- **WHAT TO DO**
Report back every line from the entries below in which the word "Consulting" occurs.

[[ SOURCE MATERIAL, beginning ]]

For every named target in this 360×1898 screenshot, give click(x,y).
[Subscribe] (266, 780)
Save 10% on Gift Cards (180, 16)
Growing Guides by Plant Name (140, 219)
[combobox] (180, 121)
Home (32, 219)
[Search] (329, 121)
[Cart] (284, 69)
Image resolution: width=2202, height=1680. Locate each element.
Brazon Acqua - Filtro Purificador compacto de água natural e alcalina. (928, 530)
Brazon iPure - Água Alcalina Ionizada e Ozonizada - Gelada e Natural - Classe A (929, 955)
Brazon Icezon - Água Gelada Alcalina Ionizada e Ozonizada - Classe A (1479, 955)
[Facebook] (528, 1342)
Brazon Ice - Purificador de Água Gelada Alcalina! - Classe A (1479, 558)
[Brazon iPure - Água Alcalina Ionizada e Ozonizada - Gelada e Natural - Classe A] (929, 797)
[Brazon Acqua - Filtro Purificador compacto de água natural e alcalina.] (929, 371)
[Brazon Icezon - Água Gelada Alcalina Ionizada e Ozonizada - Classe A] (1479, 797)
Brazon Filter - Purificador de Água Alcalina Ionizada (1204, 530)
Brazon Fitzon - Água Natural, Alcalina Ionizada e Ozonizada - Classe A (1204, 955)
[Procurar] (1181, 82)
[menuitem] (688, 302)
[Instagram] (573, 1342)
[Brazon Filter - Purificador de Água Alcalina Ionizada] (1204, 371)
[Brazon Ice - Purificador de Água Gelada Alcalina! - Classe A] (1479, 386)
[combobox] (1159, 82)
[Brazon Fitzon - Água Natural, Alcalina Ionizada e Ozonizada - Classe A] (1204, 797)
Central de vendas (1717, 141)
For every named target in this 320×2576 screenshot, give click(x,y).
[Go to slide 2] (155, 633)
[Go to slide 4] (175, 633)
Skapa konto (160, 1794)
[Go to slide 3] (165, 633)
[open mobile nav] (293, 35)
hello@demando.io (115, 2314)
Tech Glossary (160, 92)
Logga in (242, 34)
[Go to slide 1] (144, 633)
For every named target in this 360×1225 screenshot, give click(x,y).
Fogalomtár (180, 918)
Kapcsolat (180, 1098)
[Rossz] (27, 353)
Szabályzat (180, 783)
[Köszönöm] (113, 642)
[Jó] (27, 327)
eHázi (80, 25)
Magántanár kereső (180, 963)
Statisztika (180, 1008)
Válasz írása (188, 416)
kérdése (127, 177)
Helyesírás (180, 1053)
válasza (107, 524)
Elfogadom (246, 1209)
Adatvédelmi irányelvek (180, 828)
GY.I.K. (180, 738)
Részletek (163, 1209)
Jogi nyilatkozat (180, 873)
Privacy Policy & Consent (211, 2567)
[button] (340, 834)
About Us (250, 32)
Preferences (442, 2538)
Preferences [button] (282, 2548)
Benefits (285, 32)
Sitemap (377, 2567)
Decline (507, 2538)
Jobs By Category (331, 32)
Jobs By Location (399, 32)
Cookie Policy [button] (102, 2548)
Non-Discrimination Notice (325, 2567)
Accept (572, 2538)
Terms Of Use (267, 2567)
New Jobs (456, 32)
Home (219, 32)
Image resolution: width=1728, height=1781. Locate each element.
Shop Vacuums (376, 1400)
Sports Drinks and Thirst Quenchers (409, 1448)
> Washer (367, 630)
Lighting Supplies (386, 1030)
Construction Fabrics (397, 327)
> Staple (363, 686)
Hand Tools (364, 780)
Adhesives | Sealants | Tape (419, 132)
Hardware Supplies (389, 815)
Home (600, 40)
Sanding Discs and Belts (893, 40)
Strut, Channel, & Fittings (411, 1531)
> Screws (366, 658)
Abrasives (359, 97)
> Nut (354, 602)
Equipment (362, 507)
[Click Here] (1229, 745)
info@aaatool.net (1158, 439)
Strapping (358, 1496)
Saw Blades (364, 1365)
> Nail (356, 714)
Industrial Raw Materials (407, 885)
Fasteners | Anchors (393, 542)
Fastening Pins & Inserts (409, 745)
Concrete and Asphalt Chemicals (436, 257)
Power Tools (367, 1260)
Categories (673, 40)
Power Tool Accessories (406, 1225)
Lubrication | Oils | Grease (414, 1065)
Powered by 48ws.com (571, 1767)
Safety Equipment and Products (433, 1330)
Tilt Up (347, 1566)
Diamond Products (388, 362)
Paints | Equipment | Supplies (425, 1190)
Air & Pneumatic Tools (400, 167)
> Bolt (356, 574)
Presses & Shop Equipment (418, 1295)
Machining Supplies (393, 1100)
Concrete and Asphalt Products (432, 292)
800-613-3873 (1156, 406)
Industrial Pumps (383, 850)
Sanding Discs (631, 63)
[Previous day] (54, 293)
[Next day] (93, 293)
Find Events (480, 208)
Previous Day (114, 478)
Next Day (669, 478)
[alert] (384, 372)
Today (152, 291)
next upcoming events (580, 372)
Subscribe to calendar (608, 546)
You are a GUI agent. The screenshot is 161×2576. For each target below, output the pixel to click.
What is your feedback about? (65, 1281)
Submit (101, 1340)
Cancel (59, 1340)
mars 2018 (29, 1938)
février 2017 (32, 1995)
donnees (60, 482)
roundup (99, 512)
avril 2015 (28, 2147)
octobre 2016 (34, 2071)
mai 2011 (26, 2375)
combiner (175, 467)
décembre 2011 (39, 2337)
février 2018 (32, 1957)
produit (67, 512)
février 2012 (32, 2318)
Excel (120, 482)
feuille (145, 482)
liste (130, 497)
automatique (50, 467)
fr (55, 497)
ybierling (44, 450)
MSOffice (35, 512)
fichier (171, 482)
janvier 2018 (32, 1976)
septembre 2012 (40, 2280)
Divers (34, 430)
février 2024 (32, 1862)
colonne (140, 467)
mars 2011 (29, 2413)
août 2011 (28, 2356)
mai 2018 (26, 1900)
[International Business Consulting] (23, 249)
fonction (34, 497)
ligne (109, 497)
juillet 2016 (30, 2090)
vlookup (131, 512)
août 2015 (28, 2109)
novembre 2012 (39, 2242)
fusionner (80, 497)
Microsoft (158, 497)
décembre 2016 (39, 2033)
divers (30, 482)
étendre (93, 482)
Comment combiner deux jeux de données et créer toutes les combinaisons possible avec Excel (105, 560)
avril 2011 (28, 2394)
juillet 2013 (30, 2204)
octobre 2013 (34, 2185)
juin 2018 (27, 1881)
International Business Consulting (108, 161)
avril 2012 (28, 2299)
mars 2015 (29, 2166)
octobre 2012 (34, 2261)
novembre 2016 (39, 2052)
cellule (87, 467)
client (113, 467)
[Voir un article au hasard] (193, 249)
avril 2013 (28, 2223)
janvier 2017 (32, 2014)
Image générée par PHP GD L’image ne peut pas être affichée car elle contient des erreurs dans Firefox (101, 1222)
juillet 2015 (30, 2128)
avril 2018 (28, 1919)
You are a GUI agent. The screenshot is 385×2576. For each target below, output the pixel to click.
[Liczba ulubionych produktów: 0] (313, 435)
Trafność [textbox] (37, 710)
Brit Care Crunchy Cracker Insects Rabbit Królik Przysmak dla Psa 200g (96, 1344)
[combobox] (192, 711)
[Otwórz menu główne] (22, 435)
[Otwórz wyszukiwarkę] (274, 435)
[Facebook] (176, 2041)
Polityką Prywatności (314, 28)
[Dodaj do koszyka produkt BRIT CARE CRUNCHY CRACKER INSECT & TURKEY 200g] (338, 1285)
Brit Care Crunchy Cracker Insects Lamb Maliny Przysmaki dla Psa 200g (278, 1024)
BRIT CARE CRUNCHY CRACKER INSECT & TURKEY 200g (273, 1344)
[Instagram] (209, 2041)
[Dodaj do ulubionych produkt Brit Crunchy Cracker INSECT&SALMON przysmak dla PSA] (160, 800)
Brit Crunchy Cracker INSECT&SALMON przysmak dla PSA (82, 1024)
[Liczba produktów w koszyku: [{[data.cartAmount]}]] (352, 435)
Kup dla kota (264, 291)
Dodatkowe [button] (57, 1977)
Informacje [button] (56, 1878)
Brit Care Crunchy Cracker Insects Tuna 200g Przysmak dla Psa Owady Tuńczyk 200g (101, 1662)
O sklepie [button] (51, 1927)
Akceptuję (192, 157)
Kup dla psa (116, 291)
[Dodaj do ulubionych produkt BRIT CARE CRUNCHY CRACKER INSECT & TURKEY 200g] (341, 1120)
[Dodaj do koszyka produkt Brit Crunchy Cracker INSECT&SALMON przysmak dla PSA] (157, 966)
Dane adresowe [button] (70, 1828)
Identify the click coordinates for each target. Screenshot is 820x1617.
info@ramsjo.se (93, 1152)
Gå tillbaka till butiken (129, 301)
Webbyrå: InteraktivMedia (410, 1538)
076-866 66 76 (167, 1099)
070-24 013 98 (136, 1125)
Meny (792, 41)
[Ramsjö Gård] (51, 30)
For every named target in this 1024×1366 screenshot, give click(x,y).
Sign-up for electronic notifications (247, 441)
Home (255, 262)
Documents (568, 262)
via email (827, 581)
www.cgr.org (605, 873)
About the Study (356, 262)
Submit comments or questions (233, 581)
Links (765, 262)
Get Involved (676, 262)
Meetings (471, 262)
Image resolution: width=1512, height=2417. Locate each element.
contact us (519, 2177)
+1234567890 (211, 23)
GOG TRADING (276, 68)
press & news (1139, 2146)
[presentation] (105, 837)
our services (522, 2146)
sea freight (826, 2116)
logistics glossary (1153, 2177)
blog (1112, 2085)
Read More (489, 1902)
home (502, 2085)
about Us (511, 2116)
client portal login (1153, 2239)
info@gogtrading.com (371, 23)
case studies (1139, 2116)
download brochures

[[ SOURCE MATERIAL, end ]]

- **RESULT FOR THIS EXERCISE**
[International Business Consulting] (23, 249)
International Business Consulting (108, 161)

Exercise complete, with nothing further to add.